2. Es entspricht Rechtsprechung und Schrifttum, dass das Kinderbetreuungsgeldgesetz auf den melderechtlichen Hauptwohnsitzbegriff abstellt und nicht auf jenen des Art 6 Abs 3 B-VG (10 ObS 121/18v mwN).
Das Meldegesetz verknüpft das Entstehen der Meldepflicht mit der Tatsache der Aufnahme oder Aufgabe einer Unterkunft. § 2 Abs 1 MeldeG begründet die Meldepflicht für vier Fälle, nämlich die Aufnahme der Unterkunft in einer Wohnung (§ 3 MeldeG) oder in einem Beherbergungsbetrieb (§ 5 MeldeG), sowie für die Aufgabe der Unterkunft in einer Wohnung (§ 4 MeldeG) oder in einem Beherbergungsbetrieb (§ 5 MeldeG). Die Unterkunftnahme beginnt mit dem erstmaligen widmungsmäßigen Gebrauch der Unterkunft und hängt bloß von objektiven, äußeren (faktischen) Umständen ab (10 ObS 121/18v mwN).
Wer in einer Wohnung Unterkunft nimmt, ist innerhalb von drei Tagen danach bei der Meldebehörde anzumelden (§ 3 Abs 1 MeldeG). Die Frist endet mit Ablauf des dritten Tages nach jenem Tag, an dem die Unterkunftnahme erfolgte.
Wer seine Unterkunft in einer Wohnung aufgibt, ist innerhalb von drei Tagen davor oder danach bei der Meldebehörde abzumelden (§ 4 Abs 1 MeldeG).

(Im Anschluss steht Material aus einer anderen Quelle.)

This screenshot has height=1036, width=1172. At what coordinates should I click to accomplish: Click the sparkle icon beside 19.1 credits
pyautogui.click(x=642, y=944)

3. Das Erstgericht ging in rechtlicher Hinsicht von einer Unterkunftnahme der Klägerin und ihrer Tochter in der ** Wohnung am 25.7.2023 aus. Gegen diese rechtliche Beurteilung wendet sich die Beklagte in ihrer Berufung nicht.
Sie argumentiert mit der fehlenden gemeinsamen hauptwohnsitzlichen Meldung die zu einem fehlenden gemeinsamen Haushalt im Sinne des KBGG im Zeitraum 23.7.2023 bis 27.7.2023 führe. Die in § 2 Abs 6 KBGG normierte Toleranzfrist gelte nur für das Kind und nicht für die Eltern.
Der Beklagten ist darin beizupflichten, dass § 2 Abs 6 zweiter Satz KBGG nur auf die verspätete Hauptwohnsitzmeldung des Kindes Bezug nimmt und diesbezüglich auf § 3 Abs 1 MeldeG verweist. § 2 Abs 6 erster Satz KBGG enthält einen solchen Verweis auf § 3 Abs 1 MeldeG hingegen nicht. Aus dem Wortlaut des KBGG ist daher nicht abzuleiten, dass eine Anmeldung innerhalb der in § 3 Abs 1 MeldeG normierten Frist von drei Tagen zu einem gemeinsamen Haushalt im Sinne des KBGG schon ab dem Tag der Unterkunftnahme führt. Auch aus dem MeldeG ist nicht abzuleiten, dass eine Anmeldung innerhalb der Frist des § 3 Abs 1 MeldeG auf den Tag der Unterkunftnahme zurückwirkt und daher schon ab diesem Tag eine hauptwohnsitzliche Meldung bestünde.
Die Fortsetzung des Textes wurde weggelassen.